PROBLEM TO SOLVE:
Swap "avatar" for "profile icon" in the lines below, changing nothing else. Leave the pictures out of your answer.

STORED DATA:
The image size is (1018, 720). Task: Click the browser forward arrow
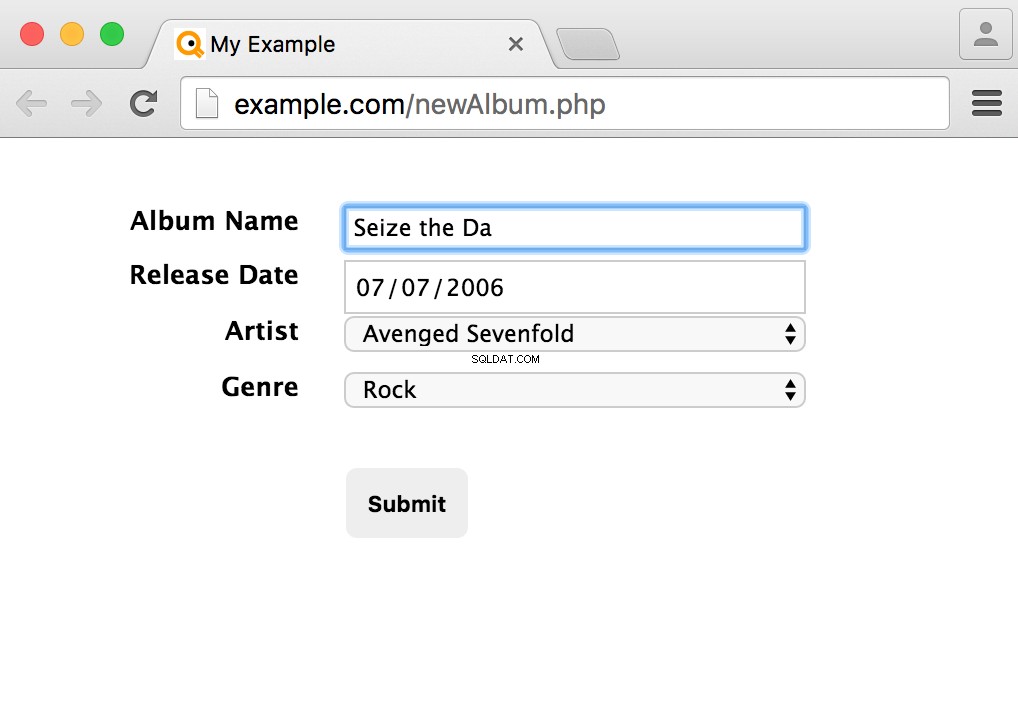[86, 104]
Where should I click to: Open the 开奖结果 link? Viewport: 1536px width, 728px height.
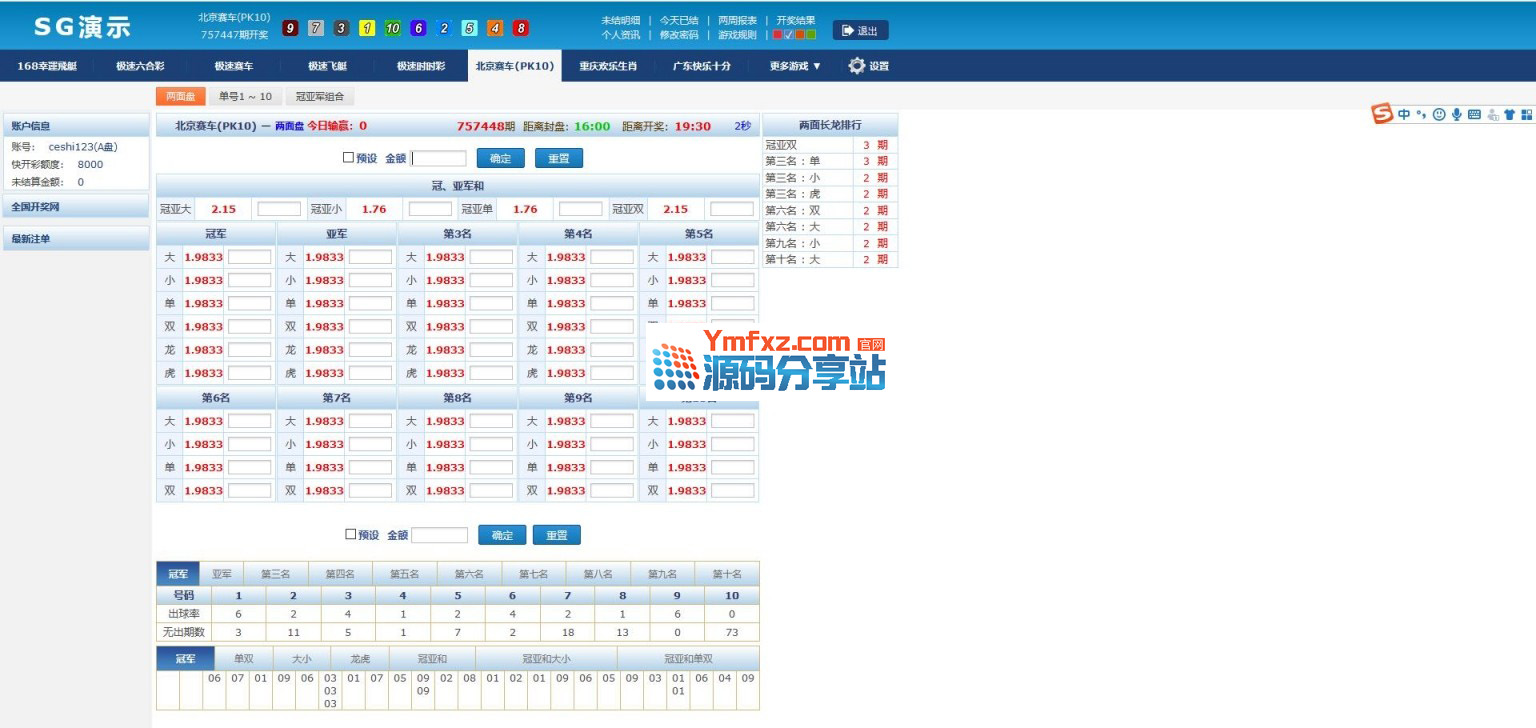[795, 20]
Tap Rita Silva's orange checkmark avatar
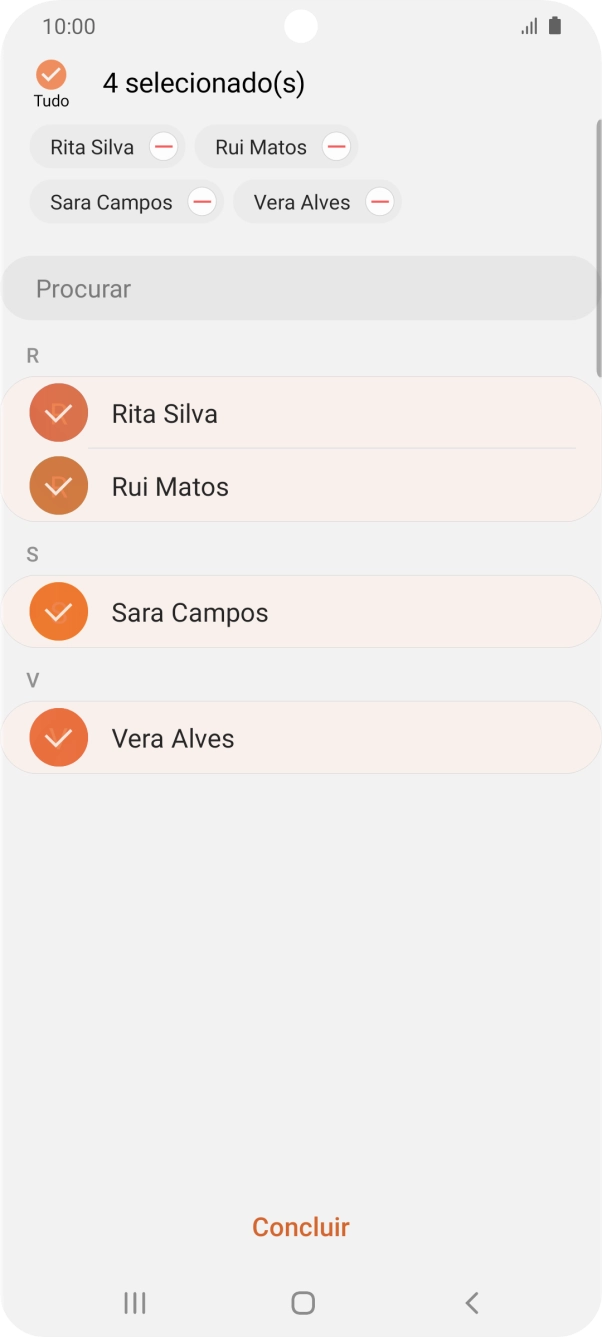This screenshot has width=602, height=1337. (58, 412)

SOLUTION TO THIS EXERCISE:
The image size is (1018, 720). Task: Click the browser forward arrow
[86, 104]
Where should I click to: Open the 开奖结果 link? Viewport: 1536px width, 728px height.
[795, 20]
Tap Rita Silva's orange checkmark profile icon
This screenshot has width=602, height=1337. (58, 412)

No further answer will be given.